Instructions for the task:
Transcribe verbatim the span of lines that opens with the line containing "Click the embroidered TIGGER lettering" and closes with the last line of the data below.
*** Data for the task ***
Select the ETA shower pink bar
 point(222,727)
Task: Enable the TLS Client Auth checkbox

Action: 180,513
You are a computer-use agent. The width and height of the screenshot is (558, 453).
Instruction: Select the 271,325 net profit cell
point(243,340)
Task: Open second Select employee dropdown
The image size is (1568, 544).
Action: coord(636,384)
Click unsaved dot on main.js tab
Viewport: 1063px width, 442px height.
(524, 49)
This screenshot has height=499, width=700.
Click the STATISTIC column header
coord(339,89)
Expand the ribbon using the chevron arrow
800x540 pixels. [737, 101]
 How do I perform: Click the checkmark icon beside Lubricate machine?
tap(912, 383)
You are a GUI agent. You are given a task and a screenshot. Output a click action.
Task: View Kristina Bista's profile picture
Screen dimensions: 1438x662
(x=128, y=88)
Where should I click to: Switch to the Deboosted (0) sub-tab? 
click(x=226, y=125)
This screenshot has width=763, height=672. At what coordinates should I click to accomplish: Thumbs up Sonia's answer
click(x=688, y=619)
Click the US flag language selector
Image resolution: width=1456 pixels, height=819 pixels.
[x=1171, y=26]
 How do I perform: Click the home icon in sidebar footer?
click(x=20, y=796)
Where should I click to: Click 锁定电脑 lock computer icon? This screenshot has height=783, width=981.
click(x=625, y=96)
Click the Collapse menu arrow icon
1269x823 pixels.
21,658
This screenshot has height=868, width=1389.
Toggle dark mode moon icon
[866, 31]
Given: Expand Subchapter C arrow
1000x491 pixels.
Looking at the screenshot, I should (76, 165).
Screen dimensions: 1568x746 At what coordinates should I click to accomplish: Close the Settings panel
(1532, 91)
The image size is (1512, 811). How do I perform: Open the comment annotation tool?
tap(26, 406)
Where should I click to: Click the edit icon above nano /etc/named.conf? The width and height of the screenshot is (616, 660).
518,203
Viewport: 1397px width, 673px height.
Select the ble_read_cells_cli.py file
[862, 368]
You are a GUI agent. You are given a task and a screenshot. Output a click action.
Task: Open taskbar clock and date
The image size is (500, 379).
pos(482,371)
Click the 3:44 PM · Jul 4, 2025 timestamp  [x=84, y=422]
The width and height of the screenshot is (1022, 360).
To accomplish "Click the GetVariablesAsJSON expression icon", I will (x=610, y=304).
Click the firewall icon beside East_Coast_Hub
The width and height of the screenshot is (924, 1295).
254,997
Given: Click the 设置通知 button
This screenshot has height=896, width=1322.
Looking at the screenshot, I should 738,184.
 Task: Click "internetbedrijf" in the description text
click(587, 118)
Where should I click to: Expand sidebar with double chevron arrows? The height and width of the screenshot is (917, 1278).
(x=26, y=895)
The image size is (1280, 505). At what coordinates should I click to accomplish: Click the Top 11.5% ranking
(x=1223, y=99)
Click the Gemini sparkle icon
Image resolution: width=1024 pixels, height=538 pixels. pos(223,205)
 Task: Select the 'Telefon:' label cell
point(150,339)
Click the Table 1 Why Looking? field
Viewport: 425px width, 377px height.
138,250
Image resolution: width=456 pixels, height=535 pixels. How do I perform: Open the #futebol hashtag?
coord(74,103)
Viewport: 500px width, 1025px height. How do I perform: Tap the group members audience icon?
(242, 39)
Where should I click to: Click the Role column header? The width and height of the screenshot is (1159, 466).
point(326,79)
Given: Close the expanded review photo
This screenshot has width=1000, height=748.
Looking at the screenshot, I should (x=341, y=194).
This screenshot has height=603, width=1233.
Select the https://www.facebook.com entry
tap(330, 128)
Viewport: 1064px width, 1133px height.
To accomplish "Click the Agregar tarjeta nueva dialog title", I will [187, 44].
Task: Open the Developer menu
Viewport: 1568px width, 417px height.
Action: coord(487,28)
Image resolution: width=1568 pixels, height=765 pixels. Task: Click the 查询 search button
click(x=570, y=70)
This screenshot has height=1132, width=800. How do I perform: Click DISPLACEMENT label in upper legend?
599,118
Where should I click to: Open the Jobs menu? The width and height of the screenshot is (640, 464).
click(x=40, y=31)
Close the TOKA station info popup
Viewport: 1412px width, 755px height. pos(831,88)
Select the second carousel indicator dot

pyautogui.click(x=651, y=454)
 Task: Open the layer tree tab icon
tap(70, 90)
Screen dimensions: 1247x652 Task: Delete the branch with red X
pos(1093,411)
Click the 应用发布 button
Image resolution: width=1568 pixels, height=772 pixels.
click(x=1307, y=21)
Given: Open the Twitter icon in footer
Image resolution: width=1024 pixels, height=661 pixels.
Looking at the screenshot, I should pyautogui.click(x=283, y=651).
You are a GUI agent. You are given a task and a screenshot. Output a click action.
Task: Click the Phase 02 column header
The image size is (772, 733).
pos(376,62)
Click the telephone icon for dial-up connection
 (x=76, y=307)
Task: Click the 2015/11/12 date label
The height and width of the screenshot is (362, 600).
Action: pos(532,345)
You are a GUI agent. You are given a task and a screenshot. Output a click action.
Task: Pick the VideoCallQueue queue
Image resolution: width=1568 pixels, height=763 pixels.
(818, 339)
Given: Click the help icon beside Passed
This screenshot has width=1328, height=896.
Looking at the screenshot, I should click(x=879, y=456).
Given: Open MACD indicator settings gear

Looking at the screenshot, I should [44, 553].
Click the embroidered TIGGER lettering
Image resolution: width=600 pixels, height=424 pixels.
*** End of Data for the task ***
Problem solution:
Click the embroidered TIGGER lettering
Image resolution: width=600 pixels, height=424 pixels.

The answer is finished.